■ TASK DESCRIPTION:
Go through the entries below and return every line that contains "will".

■ DATA EXTRACT:

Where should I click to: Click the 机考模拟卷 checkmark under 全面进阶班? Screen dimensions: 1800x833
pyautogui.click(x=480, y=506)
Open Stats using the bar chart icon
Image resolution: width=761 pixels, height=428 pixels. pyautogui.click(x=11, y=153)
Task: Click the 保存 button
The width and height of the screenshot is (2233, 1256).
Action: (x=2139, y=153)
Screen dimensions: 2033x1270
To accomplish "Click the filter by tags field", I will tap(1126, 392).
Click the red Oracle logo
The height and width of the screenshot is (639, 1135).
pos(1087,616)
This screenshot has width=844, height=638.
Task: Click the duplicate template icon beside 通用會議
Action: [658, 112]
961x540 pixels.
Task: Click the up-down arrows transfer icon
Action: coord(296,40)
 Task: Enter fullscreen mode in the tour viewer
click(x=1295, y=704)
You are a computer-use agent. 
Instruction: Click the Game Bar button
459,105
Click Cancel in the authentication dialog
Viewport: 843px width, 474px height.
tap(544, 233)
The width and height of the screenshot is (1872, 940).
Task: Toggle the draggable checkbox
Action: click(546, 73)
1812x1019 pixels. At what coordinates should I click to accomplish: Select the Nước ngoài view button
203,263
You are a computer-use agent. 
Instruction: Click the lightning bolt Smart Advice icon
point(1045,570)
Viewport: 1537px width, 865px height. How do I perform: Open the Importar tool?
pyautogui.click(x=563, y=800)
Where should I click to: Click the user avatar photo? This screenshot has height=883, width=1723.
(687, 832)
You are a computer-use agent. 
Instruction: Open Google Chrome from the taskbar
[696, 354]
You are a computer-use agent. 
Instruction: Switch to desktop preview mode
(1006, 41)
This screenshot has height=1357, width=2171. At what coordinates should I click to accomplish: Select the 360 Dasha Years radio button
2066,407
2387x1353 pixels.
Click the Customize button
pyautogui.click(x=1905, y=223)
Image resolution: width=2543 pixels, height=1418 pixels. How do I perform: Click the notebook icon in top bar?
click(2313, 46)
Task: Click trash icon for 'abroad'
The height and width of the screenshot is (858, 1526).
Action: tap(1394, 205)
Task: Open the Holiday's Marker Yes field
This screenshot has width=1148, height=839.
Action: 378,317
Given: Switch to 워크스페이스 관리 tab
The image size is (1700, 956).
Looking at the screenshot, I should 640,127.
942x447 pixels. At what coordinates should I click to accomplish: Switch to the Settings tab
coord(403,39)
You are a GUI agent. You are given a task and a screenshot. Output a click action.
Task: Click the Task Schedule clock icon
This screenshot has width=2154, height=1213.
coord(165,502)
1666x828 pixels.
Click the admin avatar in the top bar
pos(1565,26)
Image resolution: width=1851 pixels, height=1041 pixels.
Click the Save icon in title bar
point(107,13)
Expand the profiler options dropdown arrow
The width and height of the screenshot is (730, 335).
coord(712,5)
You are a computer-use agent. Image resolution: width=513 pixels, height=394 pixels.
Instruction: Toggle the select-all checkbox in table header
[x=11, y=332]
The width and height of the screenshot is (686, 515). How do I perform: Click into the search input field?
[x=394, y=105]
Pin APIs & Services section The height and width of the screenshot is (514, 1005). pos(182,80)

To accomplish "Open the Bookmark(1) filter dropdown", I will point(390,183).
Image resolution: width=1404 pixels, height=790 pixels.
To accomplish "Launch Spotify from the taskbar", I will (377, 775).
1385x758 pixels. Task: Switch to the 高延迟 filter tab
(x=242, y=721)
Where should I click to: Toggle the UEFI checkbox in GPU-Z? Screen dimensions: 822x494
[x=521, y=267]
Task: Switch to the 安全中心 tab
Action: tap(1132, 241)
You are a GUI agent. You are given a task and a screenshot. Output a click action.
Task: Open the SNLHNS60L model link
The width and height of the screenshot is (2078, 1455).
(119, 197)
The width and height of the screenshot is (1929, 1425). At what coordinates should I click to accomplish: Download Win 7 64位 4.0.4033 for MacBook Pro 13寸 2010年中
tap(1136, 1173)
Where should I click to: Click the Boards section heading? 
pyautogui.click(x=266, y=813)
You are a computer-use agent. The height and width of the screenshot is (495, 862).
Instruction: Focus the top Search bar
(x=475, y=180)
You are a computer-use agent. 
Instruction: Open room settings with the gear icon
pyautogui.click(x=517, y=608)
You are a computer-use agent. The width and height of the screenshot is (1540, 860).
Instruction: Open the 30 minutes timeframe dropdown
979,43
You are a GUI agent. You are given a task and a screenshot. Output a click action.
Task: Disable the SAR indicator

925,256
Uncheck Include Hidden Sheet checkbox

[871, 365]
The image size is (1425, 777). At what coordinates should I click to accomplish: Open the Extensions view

■ REPLY TO THE EXERCISE:
To accomplish "Click the filter by tags field", I will tap(1126, 392).
To accomplish "Open the Bookmark(1) filter dropdown", I will point(390,183).
To accomplish "Launch Spotify from the taskbar", I will (377, 775).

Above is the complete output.